## СУТЬ ЗАДАНИЯ
Переведите на английский это предложение из исходного текста: «11 августа 1881 года им был утвержден доклад об усиленной охране царской фамилии, сделанный одним из наиболее близких к императору членов свиты, генерал-адъютантом графом И. И. Воронцовым-Дашковым (1837–1916), который с 8 апреля 1881 года, то есть с момента переезда царя с семьей из Петербурга в Гатчину, выполнял функции начальника его охраны».

## ИСХОДНЫЙ ТЕКСТ

Как видим, в данном случае полиция и правосудие имели дело не с членами «революционного общества», а с двумя заурядными мелкими уголовниками, один из которых (Санковский) страдал психической неуравновешенностью и склонностью к суициду. 22 ноября 1881 года, еще до суда над ним, Исполком «Народной воли» опубликовал следующее объявление: «Во избежание недоразумений Исполнительный комитет считает нужным заявить, что покушение Санковского на жизнь начальника полиции (он же и товарищ министра внутренних дел) Черевина произведено помимо всякого со стороны Комитета ведения и участия» [172].
По свидетельству жандармского генерала В. Д. Новицкого, Черевин «после покушения на его жизнь, крайне взволнованный, прибыл в Санкт-Петербургское губернское жандармское управление, куда был доставлен Санковский, и имел намерение наказать Санковского розгами, — но начальник жандармского управления генерал Оноприенко воздержался от этого». А зря!
Уповая какое-то непродолжительное время на «Священную дружину» и «бесплатные советы» Победоносцева как на панацею от грозившей ему смертельной опасности, Александр III не забывал и о необходимости коренным образом преобразовать показавшую свою несостоятельность систему его личной охраны. 11 августа 1881 года им был утвержден доклад об усиленной охране царской фамилии, сделанный одним из наиболее близких к императору членов свиты, генерал-адъютантом графом И. И. Воронцовым-Дашковым (1837–1916), который с 8 апреля 1881 года, то есть с момента переезда царя с семьей из Петербурга в Гатчину, выполнял функции начальника его охраны. 17 августа 1881 года он сложил с себя эти хлопотные обязанности и сменил графа А. В. Адлерберга на посту министра императорского двора и уделов, пробыв в качестве главного охранника царя всего четыре месяца и девять дней.

## МАТЕРИАЛ
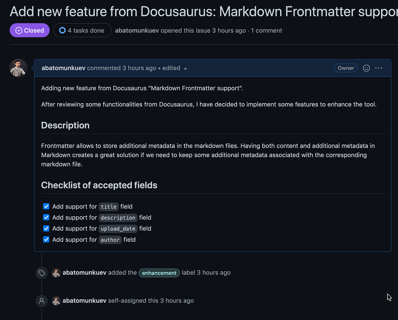This screenshot has height=320, width=398.
Task: Click the tiny avatar in the issue comment header
Action: coord(18,68)
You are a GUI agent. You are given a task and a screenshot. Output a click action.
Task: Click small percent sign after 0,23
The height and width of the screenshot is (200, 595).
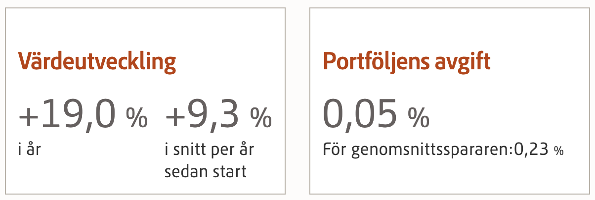558,151
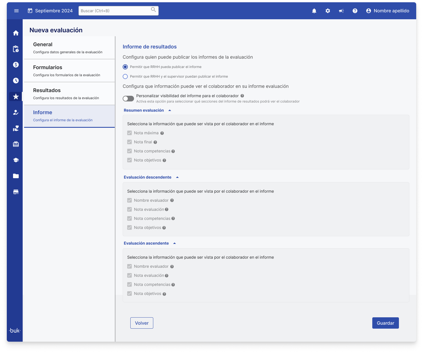The image size is (423, 353).
Task: Collapse the Evaluación descendente section
Action: [x=177, y=177]
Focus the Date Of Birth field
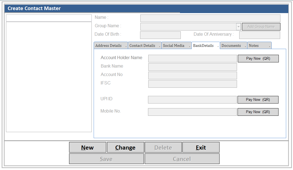The height and width of the screenshot is (170, 293). (160, 35)
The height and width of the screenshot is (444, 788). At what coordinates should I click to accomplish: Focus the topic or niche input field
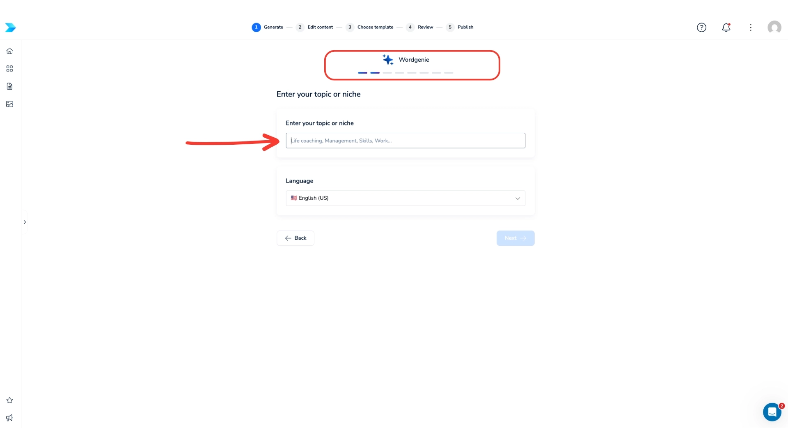coord(405,141)
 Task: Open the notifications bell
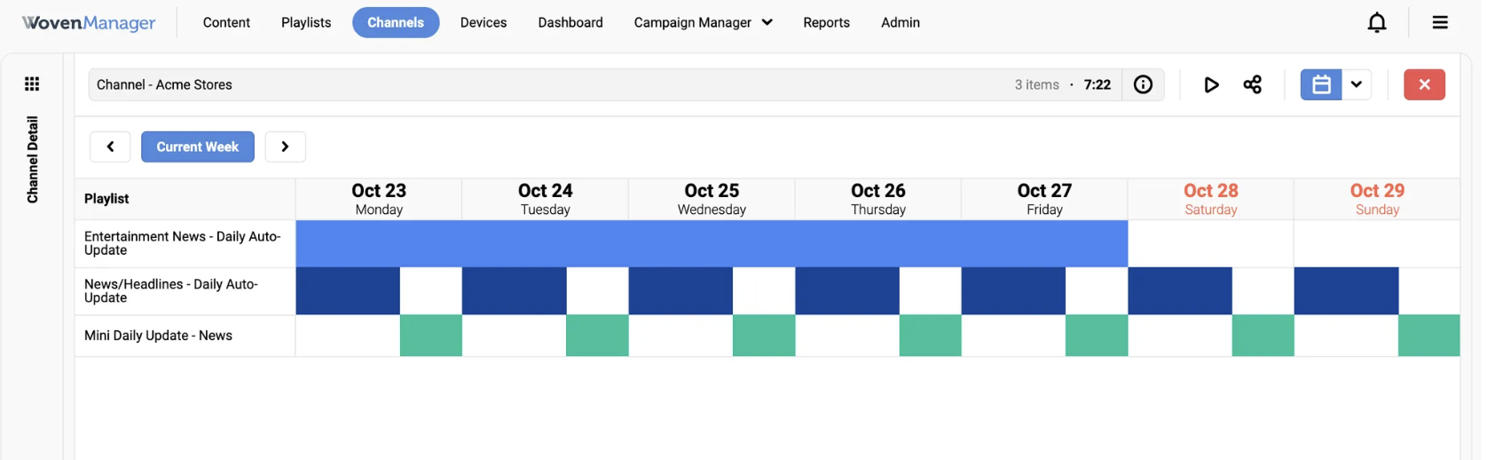point(1376,22)
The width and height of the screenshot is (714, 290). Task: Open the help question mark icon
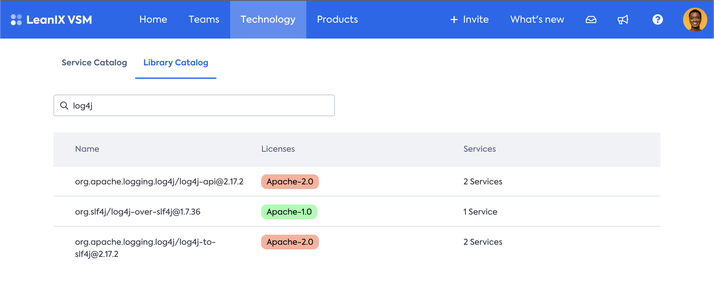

## ПОЛНЫЙ ОТВЕТ
On August 11, 1881, he approved a report on the enhanced protection of the imperial family, prepared by one of the members of the retinue closest to the emperor, Adjutant General Count I. I. Vorontsov-Dashkov (1837–1916), who since April 8, 1881, that is, from the moment the tsar and his family moved from Petersburg to Gatchina, had been serving as the head of his security.